Opinión

Excesivo el Peso para Salir del Pantano

Guillermo Fabela Quiñones

Apuntes

Con el compromiso de respaldar la construcción de un “nuevo paradigma laboral que garantice los derechos de los trabajadores”, concluyó la 56 reunión ordinaria de la Conferencia Nacional de Gobernadores (Conago), que contó con la presencia del presidente Andrés Manuel López Obrador. Fue propuesto un Acuerdo para la Concordia y la Reconciliación, pues como dijo el nuevo presidente en turno, Francisco Domínguez, mandatario de Querétaro, hay “un país partido en dos”.

Nadie osaría poner en duda la importancia de que México avance unido hacia la reconciliación y la concordia, pero no sólo de palabra o por decreto, sino con hechos que demuestren que las cúpulas del poder político y económico realmente están dispuestas a favorecer políticas públicas democráticas y progresistas. Porque mientras no haya una mínima voluntad de cambios verdaderos en esa dirección, es impensable que el país salga del pantano de descomposición social que propicia la desigualdad.

Podrán firmarse acuerdos incluyentes y con muy buenas intenciones entre los factores reales de poder y el Ejecutivo, pero si en los hechos no hay acciones que los concreten serán como papel tirado a la basura. ¿Cuántos de este tipo de acuerdos no hemos visto firmarse en ceremonias con bombos y platillos? Sería prolijo enumerarlos pues han proliferado desde hace más de medio siglo, sin que al final de cada sexenio hayan dado algún fruto.

No cabe esperar algo positivo de otro de dichos documentos fantasiosos entre las “fuerzas vivas” del país, mientras el Ejecutivo no ejerza su responsabilidad histórica de enderezar el rumbo de la nación, el cual desembocó en un pantano que se traga las buenas intenciones y no pasa nada. México es un país no sólo partido en dos, sino en muchos fragmentos, como un rompecabezas de gran complejidad que hace muy difícil una solución expedita.

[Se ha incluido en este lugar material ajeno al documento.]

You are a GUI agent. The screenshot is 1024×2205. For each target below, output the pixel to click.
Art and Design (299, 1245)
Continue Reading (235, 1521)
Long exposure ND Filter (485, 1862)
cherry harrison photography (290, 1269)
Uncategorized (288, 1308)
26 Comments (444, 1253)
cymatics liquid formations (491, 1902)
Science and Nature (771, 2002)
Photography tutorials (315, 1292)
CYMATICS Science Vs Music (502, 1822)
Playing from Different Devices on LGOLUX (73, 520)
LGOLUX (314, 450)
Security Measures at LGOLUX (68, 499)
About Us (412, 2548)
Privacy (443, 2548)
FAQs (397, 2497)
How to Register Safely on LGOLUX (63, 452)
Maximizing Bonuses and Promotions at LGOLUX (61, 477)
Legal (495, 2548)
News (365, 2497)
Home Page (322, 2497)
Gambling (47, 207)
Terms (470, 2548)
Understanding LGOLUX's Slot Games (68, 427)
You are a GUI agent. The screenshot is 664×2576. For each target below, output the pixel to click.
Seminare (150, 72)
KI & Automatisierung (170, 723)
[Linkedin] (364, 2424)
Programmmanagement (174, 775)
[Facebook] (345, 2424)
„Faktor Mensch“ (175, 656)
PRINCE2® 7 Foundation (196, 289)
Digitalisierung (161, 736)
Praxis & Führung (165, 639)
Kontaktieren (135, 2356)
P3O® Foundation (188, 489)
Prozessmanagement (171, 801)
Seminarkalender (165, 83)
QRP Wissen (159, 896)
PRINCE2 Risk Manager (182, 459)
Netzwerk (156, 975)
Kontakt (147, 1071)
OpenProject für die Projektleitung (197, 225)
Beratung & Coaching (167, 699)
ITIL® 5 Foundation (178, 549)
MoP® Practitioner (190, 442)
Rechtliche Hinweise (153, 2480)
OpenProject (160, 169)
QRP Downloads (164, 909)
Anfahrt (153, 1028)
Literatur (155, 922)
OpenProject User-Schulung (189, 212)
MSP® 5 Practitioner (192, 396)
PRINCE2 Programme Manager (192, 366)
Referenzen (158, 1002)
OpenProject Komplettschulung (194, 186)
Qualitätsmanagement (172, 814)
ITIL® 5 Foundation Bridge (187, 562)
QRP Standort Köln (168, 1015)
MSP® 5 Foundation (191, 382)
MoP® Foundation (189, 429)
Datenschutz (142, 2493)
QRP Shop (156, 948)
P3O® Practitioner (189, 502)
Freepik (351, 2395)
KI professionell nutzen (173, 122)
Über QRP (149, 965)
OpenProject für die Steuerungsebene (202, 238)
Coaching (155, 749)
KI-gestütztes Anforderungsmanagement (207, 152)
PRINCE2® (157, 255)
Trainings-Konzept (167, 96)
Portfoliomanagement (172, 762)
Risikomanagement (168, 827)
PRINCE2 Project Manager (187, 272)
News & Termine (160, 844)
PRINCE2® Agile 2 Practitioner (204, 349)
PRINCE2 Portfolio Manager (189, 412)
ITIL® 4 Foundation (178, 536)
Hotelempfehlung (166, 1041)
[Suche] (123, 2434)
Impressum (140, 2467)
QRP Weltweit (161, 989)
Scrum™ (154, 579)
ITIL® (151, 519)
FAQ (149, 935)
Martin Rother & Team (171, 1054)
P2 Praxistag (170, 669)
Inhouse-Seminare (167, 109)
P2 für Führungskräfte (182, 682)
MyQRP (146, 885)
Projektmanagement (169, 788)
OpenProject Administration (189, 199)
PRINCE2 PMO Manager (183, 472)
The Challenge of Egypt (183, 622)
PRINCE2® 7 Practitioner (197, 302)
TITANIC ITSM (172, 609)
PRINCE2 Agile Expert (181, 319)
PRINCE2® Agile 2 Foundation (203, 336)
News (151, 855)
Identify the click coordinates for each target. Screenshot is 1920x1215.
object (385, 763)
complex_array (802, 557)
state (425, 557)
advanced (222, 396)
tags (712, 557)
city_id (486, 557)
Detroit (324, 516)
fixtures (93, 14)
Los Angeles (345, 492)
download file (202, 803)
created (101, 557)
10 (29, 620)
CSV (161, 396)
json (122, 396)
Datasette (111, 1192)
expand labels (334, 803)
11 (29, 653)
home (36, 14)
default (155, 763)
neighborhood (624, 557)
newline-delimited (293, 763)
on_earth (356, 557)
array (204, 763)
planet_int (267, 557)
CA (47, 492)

La llamada Cuarta Transformación, objetivo del presidente López Obrador, es la última esperanza para recomponer el rompecabezas que obstaculiza la salida del pantano. El peso que tiene la elite financiera que controla la economía nacional mantiene en el fondo del mismo al país. Valga el símil histórico: Rodolfo Fierro, el general más temido de Francisco Villa, cuando pretendía huir perseguido por fuerzas enemigas, se hundió en un arroyo cenagoso porque su caballo y él iban cargados de bolsas de oro y murió ahogado.

Es demasiado el peso de la carga financiera que tiene el pueblo por la voracidad de la cúpula oligárquica. Tan solo la que nos dejó Ernesto Zedillo con el Fobaproa es suficiente para ahogarnos. Es imposible que haya “concordia y reconciliación” con agobios tan terribles para la sociedad mayoritaria. Este es el fondo del asunto, no la falta de acuerdos en las cúpulas del poder. Es también la causa de que sea muy difícil avanzar con firmeza hacia la consumación de un proyecto nacional incluyente.

Surgen trampas a todas horas y por todos lados, como por ejemplo el hecho nada fortuito de la salida del pleno en la Cámara de Senadores de Salomón Jara, ex priísta y ahora en Morena, cuyo voto hubiera permitido la aprobación de la reforma educativa que invalidaría la propuesta en el gobierno anterior. Mientras el hoy partido en el poder no cumpla su compromiso de frenar las embestidas de la derecha, ésta encontrará en Morena su caballo de Troya para frenar la Cuarta Transformación.